それだけ父と呼んだ悪魔を恐れているのであろう…
肩に仙器の天祥棍を乗せ、とぼけた風の府刹那が問う。
「まさかとは思うがお主、魔界で恐れられているあの三大魔王の一人、『咆哮の羅賦麻(らふま)』ではあるまいのう?」
亜孔雀の父親が問いかけた老仙人に視線を向けニヤリと笑う。
「ほう、これはおもしろい。俺が貴様の言う羅賦麻だとしたら何だというのだ?」
「…いやなに、魔界では現在、何がきっかけかは知らぬが三大魔王が魔界の統一を計り、三つの各勢力が一触即発の臨戦体勢にあると風の噂でで聞いておったでな、もしお主が本当に羅賦麻なら、仙人界に遊びにきておるのは合点がいかなくてのう」
仙人界は現世に存在する世界だが、魔界というものは現世には在らず、時空を超えたとある空間に存在する。
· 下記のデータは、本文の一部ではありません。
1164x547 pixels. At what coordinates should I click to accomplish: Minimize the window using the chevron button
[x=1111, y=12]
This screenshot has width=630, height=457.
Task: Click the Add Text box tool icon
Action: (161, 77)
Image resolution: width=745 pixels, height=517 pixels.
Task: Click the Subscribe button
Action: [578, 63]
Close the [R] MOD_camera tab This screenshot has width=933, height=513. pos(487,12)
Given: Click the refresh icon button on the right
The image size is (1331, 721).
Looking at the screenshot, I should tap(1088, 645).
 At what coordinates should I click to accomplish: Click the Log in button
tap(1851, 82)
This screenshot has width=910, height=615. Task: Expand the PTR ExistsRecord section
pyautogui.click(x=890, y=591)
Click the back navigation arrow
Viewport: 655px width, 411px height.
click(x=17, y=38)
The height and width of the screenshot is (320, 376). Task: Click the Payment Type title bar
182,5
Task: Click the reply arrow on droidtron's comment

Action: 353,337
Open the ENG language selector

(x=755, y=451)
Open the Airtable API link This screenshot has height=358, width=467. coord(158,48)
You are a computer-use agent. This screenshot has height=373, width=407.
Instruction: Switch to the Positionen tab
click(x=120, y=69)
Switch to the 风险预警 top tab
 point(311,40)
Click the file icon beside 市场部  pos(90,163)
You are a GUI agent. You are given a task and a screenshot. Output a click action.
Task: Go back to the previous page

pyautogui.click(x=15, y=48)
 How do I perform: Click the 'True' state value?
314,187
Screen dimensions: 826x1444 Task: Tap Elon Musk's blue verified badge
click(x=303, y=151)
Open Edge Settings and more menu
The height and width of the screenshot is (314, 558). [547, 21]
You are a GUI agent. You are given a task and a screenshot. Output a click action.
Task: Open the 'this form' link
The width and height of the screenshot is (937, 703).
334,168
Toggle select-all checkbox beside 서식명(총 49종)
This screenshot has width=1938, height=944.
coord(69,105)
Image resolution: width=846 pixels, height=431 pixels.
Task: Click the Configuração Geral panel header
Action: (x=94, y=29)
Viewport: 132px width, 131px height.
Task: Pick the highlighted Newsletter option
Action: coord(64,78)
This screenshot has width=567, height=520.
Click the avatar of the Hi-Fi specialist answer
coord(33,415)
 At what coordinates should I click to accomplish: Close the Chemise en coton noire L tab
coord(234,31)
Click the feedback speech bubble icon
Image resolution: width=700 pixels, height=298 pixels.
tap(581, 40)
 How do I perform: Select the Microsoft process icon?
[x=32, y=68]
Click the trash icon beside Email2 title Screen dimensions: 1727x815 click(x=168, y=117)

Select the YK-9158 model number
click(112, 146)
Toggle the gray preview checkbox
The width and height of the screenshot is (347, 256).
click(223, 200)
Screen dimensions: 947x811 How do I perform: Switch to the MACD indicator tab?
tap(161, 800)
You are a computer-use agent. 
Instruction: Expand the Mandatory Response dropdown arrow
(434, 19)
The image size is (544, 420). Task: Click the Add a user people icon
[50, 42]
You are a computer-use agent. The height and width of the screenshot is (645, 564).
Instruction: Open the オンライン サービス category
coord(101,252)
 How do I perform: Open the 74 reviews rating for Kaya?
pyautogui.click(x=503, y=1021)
ならばなぜ、仙人界の府刹那がこの世に在らざる魔界のことを知っているのかという疑問が浮かぶけれど、話せば長くなってしまうので今は詳しく語るまい。
敢えて短く云うなれば、仙人界と魔界はかつて遥か昔に敵対し、多くの犠牲を払った大戦が勃発し終結したものの、今でも互いの世界に対して警戒し、様々なやり方で情報を得ていたのである。